Depression and creativity
fantasy fiction, humor, Writing

Writing: How to write the Chosen One


Writing How to write the Chosen One.png

This is often seen in fantasy fiction. The Chosen One. So use it. Go with it. And here is a guideline on how to do that.

Make them male

Just going to put that out there. And often white. Make them a young, white, male.

Farmboy or lowly servant

Make them start from simple beginnings. It is the contrast. Simple beginnings and then conquers the Big Bad. How? Wow! It is amazing that someone who started to simply could end up conquering the Big Bad. I know I am amazed.

Secretly royalty

This is a twist you can add. He is just a farm boy but he is Secretly the heir to the throne. No one will see that coming.

Mentor

You need some wise old mentor. Possibly a wizard. Who Knows things, man, he knows things. And he will train your farm boy into the hero you always wanted.

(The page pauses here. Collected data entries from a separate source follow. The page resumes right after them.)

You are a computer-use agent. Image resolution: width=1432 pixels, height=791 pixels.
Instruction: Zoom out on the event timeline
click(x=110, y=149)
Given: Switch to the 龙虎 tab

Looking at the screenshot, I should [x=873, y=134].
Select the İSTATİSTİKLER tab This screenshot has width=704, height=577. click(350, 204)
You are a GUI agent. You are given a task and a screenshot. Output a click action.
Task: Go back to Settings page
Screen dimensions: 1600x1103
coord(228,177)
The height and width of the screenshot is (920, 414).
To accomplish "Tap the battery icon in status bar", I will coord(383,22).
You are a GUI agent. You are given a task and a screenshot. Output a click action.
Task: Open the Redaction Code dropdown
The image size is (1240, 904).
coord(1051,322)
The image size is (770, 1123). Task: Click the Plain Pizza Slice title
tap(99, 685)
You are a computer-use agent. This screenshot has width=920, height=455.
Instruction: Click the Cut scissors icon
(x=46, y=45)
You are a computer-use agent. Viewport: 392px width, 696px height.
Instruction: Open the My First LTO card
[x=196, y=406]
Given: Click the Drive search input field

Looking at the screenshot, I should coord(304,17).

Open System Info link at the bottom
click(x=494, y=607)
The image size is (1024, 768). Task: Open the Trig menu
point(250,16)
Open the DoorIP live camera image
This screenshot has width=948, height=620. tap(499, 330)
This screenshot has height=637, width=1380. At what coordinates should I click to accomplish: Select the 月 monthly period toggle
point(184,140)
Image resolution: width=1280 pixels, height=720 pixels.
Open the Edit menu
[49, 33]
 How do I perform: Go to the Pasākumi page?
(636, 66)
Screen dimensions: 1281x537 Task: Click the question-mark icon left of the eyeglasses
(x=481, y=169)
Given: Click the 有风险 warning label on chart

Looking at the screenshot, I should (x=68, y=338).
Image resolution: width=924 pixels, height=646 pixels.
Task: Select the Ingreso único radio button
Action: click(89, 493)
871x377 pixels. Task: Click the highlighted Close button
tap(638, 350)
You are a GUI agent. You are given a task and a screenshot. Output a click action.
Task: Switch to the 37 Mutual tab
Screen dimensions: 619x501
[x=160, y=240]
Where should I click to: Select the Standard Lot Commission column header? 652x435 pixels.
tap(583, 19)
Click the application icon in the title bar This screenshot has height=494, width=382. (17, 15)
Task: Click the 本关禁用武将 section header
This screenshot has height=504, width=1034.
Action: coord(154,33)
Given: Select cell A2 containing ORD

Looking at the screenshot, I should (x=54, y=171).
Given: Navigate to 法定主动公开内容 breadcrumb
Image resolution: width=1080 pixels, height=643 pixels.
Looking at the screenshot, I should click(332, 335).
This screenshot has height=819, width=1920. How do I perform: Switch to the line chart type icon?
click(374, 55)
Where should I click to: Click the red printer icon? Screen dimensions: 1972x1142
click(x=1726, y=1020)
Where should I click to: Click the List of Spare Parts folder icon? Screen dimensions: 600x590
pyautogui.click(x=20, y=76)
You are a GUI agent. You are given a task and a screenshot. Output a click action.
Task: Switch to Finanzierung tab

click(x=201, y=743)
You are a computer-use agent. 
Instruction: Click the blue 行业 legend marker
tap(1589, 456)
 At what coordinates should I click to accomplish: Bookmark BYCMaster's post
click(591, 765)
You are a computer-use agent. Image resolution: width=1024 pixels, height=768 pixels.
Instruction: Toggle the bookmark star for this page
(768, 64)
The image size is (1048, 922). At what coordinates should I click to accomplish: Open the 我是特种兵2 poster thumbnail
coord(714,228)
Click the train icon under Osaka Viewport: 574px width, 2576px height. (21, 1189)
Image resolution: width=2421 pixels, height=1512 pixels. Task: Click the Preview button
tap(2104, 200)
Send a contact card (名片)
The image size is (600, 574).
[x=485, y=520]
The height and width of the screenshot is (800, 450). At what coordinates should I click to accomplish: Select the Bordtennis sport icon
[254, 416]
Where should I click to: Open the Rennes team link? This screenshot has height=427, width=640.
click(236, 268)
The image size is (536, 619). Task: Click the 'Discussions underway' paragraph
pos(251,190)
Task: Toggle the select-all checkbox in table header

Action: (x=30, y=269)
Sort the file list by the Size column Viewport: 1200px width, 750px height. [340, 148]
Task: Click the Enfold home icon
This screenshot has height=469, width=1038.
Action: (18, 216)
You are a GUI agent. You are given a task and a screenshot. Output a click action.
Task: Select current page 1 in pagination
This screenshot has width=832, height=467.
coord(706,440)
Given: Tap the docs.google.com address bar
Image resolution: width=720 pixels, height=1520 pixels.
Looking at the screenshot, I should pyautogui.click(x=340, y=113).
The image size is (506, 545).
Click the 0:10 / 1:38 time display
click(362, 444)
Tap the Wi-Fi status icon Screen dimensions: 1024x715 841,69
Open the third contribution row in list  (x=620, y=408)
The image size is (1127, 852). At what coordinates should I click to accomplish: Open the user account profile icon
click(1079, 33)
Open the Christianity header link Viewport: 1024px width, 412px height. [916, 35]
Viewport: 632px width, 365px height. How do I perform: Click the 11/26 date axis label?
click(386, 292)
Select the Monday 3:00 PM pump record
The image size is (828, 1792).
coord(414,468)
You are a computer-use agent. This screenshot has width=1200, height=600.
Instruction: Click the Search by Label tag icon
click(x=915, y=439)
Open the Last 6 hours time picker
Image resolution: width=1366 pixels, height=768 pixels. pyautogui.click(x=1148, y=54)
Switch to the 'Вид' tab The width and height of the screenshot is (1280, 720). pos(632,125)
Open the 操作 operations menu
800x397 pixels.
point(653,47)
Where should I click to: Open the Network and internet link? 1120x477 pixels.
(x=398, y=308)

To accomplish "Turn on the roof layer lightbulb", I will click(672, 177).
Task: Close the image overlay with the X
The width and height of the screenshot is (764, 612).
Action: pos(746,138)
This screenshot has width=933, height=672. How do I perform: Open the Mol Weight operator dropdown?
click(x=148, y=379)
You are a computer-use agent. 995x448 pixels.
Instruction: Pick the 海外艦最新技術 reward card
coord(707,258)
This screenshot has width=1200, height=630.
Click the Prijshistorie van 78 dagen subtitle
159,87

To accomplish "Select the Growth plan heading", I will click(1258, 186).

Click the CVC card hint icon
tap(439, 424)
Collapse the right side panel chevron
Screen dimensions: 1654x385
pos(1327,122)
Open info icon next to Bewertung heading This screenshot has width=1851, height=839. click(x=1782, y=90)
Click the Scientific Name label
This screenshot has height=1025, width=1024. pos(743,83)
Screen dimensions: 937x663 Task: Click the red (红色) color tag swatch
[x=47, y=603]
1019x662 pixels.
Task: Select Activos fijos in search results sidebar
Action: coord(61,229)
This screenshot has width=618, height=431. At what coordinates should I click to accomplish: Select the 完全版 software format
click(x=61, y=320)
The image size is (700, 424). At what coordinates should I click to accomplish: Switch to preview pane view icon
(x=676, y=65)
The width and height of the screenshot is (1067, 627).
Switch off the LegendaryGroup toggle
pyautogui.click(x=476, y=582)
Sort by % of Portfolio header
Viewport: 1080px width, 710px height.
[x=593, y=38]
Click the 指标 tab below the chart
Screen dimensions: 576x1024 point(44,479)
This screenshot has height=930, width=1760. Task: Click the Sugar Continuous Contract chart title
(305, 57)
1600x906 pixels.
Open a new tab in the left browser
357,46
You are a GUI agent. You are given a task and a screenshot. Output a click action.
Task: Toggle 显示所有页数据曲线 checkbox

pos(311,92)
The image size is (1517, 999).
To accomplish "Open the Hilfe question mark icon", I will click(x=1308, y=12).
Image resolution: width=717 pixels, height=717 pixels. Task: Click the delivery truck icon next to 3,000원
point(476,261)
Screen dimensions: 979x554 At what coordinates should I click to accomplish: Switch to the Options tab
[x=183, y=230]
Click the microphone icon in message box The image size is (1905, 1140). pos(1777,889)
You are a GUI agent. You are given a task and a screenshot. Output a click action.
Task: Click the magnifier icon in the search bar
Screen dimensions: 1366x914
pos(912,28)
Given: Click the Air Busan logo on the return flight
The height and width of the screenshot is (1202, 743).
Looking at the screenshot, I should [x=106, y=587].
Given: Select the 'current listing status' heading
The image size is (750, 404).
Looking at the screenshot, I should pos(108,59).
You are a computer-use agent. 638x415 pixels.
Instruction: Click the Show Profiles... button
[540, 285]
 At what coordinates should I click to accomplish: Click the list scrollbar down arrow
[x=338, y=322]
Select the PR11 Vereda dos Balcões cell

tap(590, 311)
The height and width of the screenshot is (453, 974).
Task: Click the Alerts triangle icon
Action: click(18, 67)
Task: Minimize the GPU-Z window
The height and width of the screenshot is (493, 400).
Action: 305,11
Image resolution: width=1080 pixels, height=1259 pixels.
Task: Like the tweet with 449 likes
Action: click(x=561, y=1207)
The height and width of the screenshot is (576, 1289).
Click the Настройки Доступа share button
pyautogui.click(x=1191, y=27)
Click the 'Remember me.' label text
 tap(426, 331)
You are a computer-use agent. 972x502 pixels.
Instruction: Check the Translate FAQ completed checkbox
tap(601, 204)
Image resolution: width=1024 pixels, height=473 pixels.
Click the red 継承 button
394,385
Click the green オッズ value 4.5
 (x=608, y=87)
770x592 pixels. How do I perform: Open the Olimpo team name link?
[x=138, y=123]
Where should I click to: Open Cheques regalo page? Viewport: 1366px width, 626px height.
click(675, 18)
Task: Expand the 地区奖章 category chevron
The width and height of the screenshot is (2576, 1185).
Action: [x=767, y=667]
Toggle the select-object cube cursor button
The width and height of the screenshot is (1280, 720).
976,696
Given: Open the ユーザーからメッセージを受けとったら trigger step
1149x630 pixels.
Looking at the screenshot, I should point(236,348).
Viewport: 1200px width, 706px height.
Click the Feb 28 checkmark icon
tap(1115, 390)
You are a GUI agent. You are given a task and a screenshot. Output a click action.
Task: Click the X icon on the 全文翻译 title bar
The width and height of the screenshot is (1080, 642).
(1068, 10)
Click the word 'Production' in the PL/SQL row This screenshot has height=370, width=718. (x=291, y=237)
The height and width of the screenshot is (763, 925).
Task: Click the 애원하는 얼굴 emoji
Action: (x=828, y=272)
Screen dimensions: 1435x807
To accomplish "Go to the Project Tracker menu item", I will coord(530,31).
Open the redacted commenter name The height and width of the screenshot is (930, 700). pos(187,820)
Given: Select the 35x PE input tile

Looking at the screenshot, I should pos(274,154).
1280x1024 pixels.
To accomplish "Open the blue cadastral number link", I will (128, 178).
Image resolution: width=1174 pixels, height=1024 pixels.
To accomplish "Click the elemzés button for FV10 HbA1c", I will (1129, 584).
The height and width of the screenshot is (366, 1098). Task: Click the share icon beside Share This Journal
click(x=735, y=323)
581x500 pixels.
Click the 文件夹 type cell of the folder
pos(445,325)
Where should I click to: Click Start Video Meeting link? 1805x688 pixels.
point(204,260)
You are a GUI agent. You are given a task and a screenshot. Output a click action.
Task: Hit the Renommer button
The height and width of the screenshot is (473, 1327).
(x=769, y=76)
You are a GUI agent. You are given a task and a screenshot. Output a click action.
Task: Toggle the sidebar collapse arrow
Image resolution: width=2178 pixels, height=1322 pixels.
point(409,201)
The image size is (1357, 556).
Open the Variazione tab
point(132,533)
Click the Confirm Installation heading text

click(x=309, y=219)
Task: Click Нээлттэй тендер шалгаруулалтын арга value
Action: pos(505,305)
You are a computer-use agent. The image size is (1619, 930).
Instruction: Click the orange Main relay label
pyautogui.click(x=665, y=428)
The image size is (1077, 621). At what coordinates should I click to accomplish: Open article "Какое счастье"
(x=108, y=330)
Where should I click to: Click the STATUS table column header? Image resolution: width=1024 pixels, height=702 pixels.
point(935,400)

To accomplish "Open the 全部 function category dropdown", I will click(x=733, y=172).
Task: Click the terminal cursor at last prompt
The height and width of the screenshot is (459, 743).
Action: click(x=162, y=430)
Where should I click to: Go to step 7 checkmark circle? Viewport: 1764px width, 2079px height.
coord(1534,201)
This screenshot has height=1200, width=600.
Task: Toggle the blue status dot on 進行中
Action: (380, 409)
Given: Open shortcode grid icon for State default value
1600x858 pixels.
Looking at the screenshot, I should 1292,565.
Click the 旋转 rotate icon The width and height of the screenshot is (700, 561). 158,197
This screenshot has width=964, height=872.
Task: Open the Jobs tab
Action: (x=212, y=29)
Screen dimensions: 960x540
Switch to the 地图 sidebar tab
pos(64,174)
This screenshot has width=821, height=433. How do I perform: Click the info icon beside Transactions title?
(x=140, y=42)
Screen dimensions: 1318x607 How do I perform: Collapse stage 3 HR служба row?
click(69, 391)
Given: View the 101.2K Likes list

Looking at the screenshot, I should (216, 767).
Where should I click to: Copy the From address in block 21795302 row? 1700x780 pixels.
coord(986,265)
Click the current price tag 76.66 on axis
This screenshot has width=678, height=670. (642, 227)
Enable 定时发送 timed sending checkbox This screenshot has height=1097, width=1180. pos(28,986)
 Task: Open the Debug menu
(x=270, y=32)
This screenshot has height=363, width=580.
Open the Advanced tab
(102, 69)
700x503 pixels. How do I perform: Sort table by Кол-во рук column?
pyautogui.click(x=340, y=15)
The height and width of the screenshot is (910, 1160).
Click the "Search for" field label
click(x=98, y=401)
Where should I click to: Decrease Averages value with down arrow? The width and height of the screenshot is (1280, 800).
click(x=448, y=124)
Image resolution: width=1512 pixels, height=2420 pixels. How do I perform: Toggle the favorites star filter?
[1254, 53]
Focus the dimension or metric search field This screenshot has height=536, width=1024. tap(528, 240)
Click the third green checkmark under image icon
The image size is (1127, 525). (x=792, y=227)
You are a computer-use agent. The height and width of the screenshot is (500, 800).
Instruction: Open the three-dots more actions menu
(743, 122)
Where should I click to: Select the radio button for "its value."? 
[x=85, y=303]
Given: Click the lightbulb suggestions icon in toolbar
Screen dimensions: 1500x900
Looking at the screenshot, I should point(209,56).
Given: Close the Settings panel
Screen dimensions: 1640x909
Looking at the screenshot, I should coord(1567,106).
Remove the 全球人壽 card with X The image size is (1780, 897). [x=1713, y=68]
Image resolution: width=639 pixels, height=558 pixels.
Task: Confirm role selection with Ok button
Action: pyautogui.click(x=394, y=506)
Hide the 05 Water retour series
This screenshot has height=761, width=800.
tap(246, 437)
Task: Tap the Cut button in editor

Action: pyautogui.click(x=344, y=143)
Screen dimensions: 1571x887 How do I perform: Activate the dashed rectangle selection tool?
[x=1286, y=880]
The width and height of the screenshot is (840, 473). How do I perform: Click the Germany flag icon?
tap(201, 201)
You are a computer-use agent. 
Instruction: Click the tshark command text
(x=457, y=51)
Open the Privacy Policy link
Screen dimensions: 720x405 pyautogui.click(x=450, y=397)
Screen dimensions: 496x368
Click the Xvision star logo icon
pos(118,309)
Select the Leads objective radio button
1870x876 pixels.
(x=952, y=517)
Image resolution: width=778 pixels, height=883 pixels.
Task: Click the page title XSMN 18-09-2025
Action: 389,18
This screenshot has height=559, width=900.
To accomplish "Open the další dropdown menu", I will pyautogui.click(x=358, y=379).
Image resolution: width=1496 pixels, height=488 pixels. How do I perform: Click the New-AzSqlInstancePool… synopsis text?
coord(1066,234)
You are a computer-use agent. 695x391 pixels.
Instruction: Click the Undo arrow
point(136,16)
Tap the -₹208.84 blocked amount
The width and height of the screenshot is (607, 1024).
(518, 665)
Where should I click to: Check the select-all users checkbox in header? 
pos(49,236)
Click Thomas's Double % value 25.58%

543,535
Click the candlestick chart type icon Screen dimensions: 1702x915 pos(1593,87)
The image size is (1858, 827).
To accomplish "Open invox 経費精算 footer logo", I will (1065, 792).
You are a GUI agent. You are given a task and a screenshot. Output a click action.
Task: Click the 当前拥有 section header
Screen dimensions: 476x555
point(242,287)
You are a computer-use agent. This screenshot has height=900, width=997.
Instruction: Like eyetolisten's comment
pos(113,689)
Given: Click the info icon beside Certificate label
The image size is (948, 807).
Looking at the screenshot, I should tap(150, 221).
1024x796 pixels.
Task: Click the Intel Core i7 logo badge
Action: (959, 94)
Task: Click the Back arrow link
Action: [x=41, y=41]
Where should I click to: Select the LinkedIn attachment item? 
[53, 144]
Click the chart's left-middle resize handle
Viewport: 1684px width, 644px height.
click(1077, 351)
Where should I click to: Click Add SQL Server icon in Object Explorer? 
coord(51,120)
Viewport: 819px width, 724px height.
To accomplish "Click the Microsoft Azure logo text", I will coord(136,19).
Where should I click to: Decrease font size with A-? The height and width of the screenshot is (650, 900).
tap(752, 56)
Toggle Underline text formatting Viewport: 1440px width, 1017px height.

Let’s face it farm boys lack the skills to fight the Big Bad. They have other skills. Like farming and raising animals. You need some sort of leap from farm boy to hero and your mentor can bring it on!

Perfection

Make your hero really Good. Not good but Good. Make them selfless, kind, and heroic. I mean how can you conquer Evil, if you are not Good. Am I right? The one flaw you can permit your character to have is self-doubt. About the quest. About being Chosen. About what to do. That is what the mentor and faithful sidekick are there for. To help with this overwhelming doubt.

Prophecy

They are Chosen, man. You need some sort of prophecy that explains how they could, if they try, conquer the Big Bad. But if they fail the world will plummet into darkness and despair. Or end.

Create obstacles

Create obstacles that only he can resolve because he is Chosen. Also, these can align with the prophecy and his massive goodness.

Faithful sidekick

This really jumps up the game here. Add in a character who is exceptionally loyal to your protagonist. And follows him everywhere. But has no exceptional skills. He is just there to keep your protagonist on ‘the path’. And to make sure he doesn’t ‘doubt himself’. I’d then randomly kill him off to spice things up.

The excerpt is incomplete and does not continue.